I played with classifying and summarizing my entire email history (per email) with small models, but that only took about 12h of GPU time at most. Using a coding agent cli wrapper in that case is far slower because of all the spin up cost and the system prompt they inject even if you want to turn it all off.

If I used an actual direct API it probably would've been much faster, but I'm doing it for hobby / fun reasons. You also get to fiddle with a lot more params.

datadrivenangel 4 hours ago | parent | prev | next [-]

Yeah. The speed is the biggest issue. The intelligence of open models is good enough for serious work (though still worse than the frontier models), but the cloud models are often 3-7 times faster, and you can get more parallelization and so get speeds on the order of hundreds of tokens per second, which makes things fast!

freeopinion 2 hours ago | parent [-]

Even extremely slow LLMs can generate Part B faster than I can audit Part A. So the LLM can generate Part A while I look over my email. Then it can worry over Part B while I look over Part A.

It can worry over Part C while I have my 10:30 group meet. And it can worry over Part D while I do whatever other silly, time-wasting thing all humans do in almost all organizations. Then I still haven't reviewed Part B, yet, so the extremely slow AI is waiting on me.

Maybe someday I'll be good enough to need faster AI so I can rewrite something like Bun in a few days. Right now, slow and local fits my use case very well.

quietsegfault an hour ago | parent [-]

I don’t think it matters if you’re “good enough” or not. Much of AI development is iterative.

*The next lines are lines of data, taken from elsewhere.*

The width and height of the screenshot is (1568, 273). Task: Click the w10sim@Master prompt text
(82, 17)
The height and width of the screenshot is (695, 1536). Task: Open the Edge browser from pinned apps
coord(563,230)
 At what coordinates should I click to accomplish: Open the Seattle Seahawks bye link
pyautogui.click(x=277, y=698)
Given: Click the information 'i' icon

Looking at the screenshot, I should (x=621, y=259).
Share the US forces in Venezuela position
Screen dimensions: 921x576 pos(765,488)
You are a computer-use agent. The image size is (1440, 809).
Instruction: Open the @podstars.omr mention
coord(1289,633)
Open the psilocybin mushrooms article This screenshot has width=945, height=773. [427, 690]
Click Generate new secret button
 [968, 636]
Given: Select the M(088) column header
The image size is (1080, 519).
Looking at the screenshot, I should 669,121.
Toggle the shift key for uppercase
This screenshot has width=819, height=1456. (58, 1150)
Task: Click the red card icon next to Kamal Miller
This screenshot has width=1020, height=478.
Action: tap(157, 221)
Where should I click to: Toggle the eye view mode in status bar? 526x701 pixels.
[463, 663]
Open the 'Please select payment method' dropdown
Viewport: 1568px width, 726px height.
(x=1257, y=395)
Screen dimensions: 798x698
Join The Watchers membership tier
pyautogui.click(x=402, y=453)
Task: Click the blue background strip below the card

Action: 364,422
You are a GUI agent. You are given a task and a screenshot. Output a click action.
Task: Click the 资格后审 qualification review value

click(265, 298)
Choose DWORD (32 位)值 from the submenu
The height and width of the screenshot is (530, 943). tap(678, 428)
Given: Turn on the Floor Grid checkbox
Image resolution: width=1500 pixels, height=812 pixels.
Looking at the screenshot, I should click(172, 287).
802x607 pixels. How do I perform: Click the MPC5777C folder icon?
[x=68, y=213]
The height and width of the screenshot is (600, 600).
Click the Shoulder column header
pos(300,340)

If you context switch between A from project 1 to B from project 2 back to check A, then maybe C while B finishes up, you will lose the flow state that AI assistance can enable with speed for those who are not fluent coders.

Sure, I can wait hours for my local model to finish, or I can spend basically as much and get the answer right away

There’s a lot of exciting stuff with local LLMs despite the speed, but for me I don’t have the discipline and working memory to jump from project to project.

threatofrain 2 hours ago | parent | prev [-]

And continuing the argument of "more than just...", if you stopped inferencing on your Mac you still have a generally nice computer. The difference between rent vs buy.